Rien n’est moins sûr.

En France, la Cour de Cassation a rendu un arrêt le 24 mai 2012.

Les faits peuvent être détaillés comme suit :

Une entreprise de surveillance de locaux voit sa responsabilité engagée du fait de deux cambriolages intervenus sans qu’elle les décèle, dans des magasins qui avaient fait appel à ses services. Ces sinistres surviennent fin mars et début juin 2004, à un moment où la garantie était toujours en vigueur.

A compter du 23 juin 2004, la garantie est suspendue pour non-paiement de la prime. Pendant cette période de suspension, une réclamation est introduite par un des clients de cette société.

L’assureur refuse son intervention en arguant que la réclamation a été introduite en période de suspension de garantie.

La Cour d’Appel de Reims lui donne raison, ainsi que la Cour de Cassation :

« Le contrat précisant que la garantie est déclenchée par la réclamation, c’est à juste titre que la société AGF a refusé sa garantie dès lors que les réclamations sont parvenues le 29 juin 2004 date à laquelle les garanties étaient suspendues en raison du défaut de paiement des primes ».
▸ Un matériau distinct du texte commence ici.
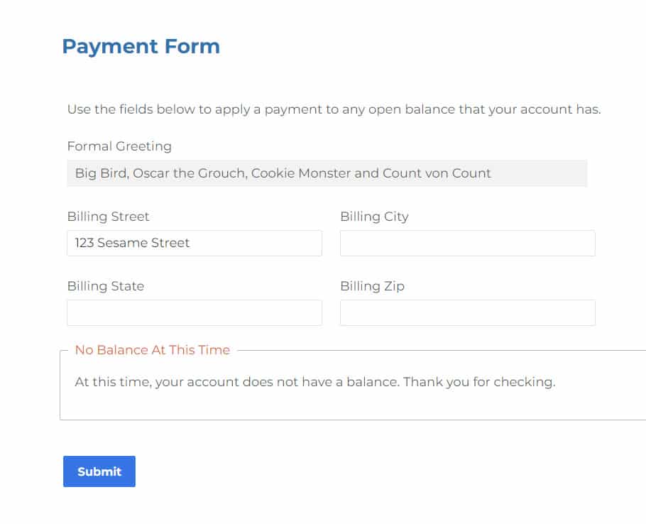
Task: Click the payment instructions paragraph
Action: (x=334, y=109)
Cet arrêt suscite évidemment beaucoup d’interrogations :

  1. La couverture d’un assuré et la prime qu’il paie dépendent non pas de son comportement, mais bien de la date à laquelle la victime se manifeste ;
  1. De manière plus fondamentale, l’assuré bénéficie d’un régime de couverture plus favorable lorsque l’élément central du risque, à savoir la réclamation du tiers, intervient alors que le contrat est résilié que si cette réclamation intervient en période de suspension de garantie L’assuré aura donc tendance à conseiller à la victime d’attendre, avant d’introduire son action, que le contrat d’assurance soit résilié afin d’obtenir une couverture qui n’existait plus en période de suspension de la garantie.

Certains assureurs ont tenté de contourner le problème en indiquant que la postériorité contractuelle ne sortira pas ses effets si le contrat a été résilié pour non paiement de la prime.

Compte tenu du caractère impératif de la loi, cette clause ne semble pas légale.

Le juge chargé de vérifier une telle clause pourrait ramener la postériorité à celle prévue par la loi soit 36 mois et ce peu importe le motif qui a justifié la fin du contrat.

Il convient de rappeler ici qu’en Belgique, en cas de non-paiement de prime, l’assureur la possibilité de maintenir l’assuré dans une période indéterminée avant qu’il ne prenne l’initiative d’activer la procédure de résiliation.

Ceci serait tout avantage pour l’assureur qui continuerait à percevoir des primes (pendant 2 ans maximum)et ne serait pas inquiété par les réclamations qui tombent pendant cette période de suspension, à en croire la Cour de Cassation française.

Il semble donc opportun que le législateur intervienne ici pour clarifier la situation.